##### TEXT SHOWN
The Queen Victoria Hospital in Revelstoke. (Liam Harrap/Revelstoke Review)

‘We can only slow it down’: Revelstoke doctor urges people to social distance

Dr. Bret Batchelor said the hope is to slow the spread of virus to the point where it’s manageable

A local doctor is urging people in Revelstoke to social distance as the window to slow the spread of COVID-19 and prevent patients from overwhelming the medical system is closing.

Dr. Bret Batchelor said in a radio interview on EZ Rock Revelstoke yesterday that the main concern regarding coronavirus is to the elderly and immunocompromised. According to data released by the Centers for Disease Control and Prevention, approximately 80 per cent of deaths that have occurred in China are above the age of 60.

Dr. Bret Batchelor. (Photo from Selkirk Medical Group website)

Symptoms for COVID-19 include fever, cough and shortness of breath. In some cases, infection from the virus causes pneumonia, thereby making it very difficult for people to breath and ventilators are needed.

The hospital in Revelstoke only has two ventilators. Revelstoke had it’s first confirmed case of COVID-19 on Mar. 17.
##########
WORK REQUEST 1
Reproduce the stretch of the Revelstoke article from "Dr. Bret Batchelor said in" through "on Mar. 17.", substituting "respirators" for "ventilators".
WORK REQUEST 2
According to the Revelstoke article, how many ventilators does the hospital in Revelstoke have?
##### MATERIAL PROVIDED
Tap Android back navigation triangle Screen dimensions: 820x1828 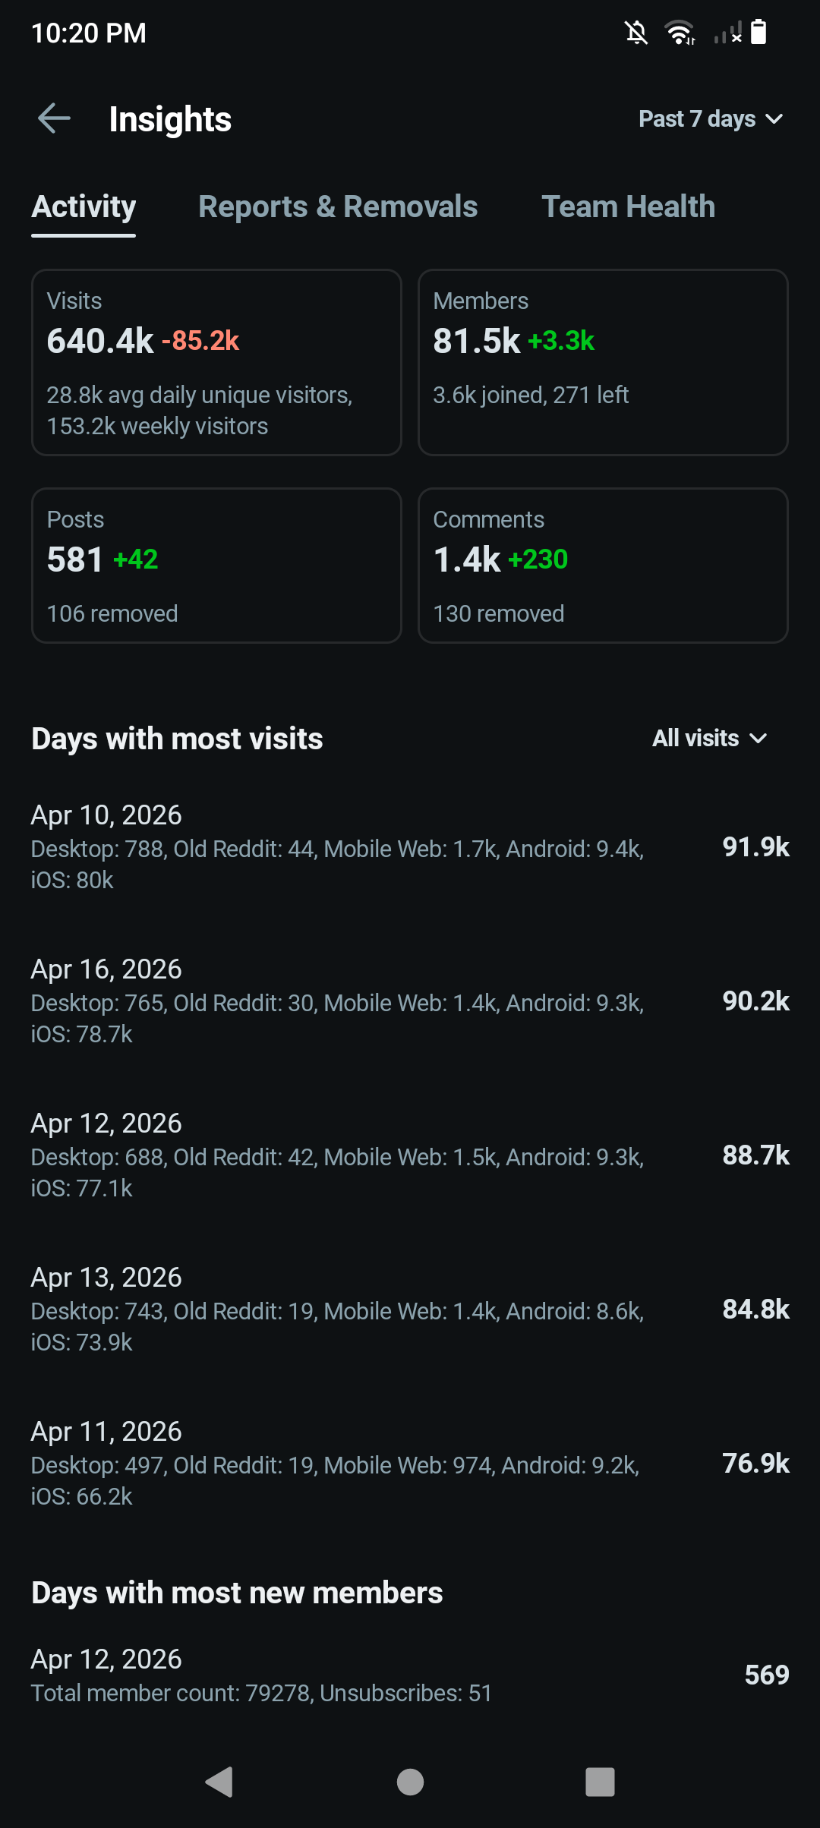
##########
ANSWER SECTION 1
Dr. Bret Batchelor said in a radio interview on EZ Rock Revelstoke yesterday that the main concern regarding coronavirus is to the elderly and immunocompromised. According to data released by the Centers for Disease Control and Prevention, approximately 80 per cent of deaths that have occurred in China are above the age of 60.

Dr. Bret Batchelor. (Photo from Selkirk Medical Group website)

Symptoms for COVID-19 include fever, cough and shortness of breath. In some cases, infection from the virus causes pneumonia, thereby making it very difficult for people to breath and respirators are needed.

The hospital in Revelstoke only has two respirators. Revelstoke had it’s first confirmed case of COVID-19 on Mar. 17.

ANSWER SECTION 2
Two.